>>>>
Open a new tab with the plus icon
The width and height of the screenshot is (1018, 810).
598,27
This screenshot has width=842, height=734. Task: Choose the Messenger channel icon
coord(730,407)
<<<<
• TASK BRIEF:
Nothing in the material may be left out; write it all out verbatim.

• ANSWER SECTION:
Open a new tab with the plus icon
The width and height of the screenshot is (1018, 810).
598,27
This screenshot has width=842, height=734. Task: Choose the Messenger channel icon
coord(730,407)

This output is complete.